[One of the greatest issues of concern in feminist theory is the role women play in relationships and the relative importance placed on a woman's identity as both a lover and as an artist. The following passages from by Kathleen Blake's Love and the Woman Question in Victorian Literature provides a fine analysis of these issues. — Laurelyn Douglas '91 (English 264, 1991)]

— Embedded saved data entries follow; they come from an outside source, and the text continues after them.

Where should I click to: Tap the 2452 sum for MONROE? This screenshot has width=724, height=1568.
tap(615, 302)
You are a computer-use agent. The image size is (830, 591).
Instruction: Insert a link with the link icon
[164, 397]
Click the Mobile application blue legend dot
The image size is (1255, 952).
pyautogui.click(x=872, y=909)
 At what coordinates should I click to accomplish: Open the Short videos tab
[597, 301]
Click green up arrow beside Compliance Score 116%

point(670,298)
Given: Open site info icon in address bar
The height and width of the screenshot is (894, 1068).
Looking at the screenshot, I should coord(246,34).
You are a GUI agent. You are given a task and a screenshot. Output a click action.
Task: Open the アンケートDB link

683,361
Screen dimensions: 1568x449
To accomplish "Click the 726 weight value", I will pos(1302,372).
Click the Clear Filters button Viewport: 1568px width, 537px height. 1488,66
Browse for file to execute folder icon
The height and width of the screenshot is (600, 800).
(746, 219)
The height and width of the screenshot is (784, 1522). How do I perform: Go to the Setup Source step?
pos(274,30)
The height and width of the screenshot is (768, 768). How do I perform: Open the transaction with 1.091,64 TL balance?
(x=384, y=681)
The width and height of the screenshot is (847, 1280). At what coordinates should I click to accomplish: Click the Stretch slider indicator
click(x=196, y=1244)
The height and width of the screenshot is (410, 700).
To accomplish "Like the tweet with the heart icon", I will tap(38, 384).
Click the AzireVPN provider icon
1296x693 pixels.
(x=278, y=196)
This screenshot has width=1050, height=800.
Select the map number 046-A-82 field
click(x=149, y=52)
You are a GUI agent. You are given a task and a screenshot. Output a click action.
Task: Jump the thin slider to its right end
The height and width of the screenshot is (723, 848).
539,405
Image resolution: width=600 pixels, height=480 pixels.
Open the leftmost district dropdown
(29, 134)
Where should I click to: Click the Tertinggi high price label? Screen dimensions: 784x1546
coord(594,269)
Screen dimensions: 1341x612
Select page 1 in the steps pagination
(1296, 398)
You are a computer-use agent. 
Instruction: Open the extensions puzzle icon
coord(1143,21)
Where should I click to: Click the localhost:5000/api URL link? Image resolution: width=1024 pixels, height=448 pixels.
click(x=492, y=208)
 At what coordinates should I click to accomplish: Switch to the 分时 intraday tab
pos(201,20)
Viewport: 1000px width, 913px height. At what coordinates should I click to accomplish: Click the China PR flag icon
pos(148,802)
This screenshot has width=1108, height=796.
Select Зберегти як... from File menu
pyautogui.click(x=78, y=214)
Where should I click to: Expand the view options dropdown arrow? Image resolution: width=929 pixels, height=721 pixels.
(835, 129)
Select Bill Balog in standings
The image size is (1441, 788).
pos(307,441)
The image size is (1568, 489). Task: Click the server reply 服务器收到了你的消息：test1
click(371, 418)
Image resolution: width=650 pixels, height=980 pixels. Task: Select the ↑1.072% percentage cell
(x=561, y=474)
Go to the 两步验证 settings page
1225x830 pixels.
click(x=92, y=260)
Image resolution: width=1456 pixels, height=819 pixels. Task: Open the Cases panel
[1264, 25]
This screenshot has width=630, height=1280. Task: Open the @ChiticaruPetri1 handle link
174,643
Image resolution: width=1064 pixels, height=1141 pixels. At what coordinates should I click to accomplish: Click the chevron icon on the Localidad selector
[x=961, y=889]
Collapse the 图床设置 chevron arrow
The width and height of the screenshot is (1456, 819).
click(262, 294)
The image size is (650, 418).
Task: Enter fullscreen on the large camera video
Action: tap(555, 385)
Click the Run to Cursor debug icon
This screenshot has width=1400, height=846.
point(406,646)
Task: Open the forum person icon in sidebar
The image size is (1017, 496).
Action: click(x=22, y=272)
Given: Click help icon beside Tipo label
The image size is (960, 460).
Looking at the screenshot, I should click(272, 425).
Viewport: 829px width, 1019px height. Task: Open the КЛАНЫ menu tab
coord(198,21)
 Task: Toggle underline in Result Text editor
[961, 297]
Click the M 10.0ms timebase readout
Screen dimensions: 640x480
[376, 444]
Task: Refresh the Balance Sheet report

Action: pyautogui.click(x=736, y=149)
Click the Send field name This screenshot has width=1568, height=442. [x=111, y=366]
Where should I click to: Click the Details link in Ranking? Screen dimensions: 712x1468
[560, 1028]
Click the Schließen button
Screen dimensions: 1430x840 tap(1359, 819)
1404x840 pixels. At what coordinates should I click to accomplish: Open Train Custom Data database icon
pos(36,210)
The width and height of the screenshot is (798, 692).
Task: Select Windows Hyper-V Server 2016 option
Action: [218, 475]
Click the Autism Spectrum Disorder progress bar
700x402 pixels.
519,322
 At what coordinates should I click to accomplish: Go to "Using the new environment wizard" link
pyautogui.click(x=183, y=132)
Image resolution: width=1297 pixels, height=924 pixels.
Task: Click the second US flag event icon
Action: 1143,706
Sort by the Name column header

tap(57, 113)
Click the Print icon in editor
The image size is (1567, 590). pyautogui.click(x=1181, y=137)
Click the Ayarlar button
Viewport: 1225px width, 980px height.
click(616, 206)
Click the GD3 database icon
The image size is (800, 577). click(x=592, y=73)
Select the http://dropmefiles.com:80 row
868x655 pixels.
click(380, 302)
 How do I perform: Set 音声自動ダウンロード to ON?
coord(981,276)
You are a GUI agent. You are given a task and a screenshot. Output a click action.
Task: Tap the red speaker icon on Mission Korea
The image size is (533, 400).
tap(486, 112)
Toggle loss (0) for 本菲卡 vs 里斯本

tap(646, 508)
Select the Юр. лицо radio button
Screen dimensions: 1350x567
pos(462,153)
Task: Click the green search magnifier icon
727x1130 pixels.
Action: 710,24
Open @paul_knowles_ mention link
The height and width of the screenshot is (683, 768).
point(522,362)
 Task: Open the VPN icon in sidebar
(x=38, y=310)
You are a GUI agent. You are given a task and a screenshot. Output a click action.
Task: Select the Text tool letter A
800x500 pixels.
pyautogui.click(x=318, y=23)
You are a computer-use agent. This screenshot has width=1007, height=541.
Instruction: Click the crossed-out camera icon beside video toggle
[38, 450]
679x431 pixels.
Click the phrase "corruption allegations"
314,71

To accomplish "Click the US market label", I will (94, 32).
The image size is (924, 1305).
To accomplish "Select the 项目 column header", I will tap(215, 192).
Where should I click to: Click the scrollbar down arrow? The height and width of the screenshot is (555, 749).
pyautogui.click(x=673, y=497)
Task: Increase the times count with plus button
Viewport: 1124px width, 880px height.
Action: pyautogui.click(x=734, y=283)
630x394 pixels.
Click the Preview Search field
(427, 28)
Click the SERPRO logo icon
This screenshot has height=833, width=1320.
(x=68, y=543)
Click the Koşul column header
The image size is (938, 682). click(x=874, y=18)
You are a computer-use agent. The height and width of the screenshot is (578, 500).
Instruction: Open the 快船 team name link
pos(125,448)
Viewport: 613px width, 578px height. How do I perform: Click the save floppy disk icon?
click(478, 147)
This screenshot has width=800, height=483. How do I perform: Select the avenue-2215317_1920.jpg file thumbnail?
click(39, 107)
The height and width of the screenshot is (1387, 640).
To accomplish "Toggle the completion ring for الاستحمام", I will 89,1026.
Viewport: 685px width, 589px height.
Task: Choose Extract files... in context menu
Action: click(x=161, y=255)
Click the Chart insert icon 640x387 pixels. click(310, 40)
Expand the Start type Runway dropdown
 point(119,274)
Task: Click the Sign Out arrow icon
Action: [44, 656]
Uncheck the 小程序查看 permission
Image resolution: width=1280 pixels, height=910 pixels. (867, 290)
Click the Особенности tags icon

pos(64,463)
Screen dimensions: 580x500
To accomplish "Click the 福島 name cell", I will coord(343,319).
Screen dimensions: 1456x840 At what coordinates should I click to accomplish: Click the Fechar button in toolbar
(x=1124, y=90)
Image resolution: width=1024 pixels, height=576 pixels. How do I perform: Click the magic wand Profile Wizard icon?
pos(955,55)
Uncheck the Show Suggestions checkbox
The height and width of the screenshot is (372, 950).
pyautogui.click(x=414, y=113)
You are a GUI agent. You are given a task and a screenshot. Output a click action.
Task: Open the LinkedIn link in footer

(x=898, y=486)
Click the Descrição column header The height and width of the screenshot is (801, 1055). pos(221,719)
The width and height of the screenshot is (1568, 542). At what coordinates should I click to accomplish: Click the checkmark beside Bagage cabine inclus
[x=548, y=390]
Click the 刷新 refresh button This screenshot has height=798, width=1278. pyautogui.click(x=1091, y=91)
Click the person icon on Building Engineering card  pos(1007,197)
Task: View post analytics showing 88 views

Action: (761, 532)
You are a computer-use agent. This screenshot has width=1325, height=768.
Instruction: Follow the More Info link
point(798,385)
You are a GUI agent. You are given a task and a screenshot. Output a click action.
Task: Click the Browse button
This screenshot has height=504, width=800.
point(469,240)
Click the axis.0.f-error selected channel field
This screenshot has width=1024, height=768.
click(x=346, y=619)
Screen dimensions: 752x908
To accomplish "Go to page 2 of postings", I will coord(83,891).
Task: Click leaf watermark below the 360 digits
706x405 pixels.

Aurora Leigh is a "verse novel" in blank verse and nine books, longer than Paradise Lost, and it offers a comprehensive treatment of E.B.B.'s complicated feelings about love. Love forms the highest of religious imperative, as we have seen in her Drama of Emile. Aurora's father dies with the words, "Love my child, love, love!", and the pauper girl Marion Erle has only to look up at the sun to be taught a "grand, blind Love / She learnt God that way" (I, 212; III, 893-5). But in this life an on this earth the ways of love prove difficult to follow. To the probings of its injuries, inequities and conflicts found in her other poems and her personal writings, E.B.B. adds the question of its role for the woman artist. Aurora Leigh tells the story of the development of a woman poet largely as the story of her struggle to understand how her life and art can accommodate love. Aurora Leigh envies male poets because they find it possible to write poetry for their wives an mothers (V, 501-35). In a woman's case art and love are connected by a "but": "Art is much, but love is more" (IX, 656). To be an artist means living as a lone woman. This wrongs the artist's feminine nature and, in turn, undermines her art because "No perfect artist is developed here/From any imperfect woman" (IX, 648-9). Aurora Leigh assumes a feminine instinct of love, from which it develops the woman artist's dilemma: she cannot become a full artist unless she is a full woman, but she can hardly become an artist at all without resisting love as it consumes women, subsuming them to men.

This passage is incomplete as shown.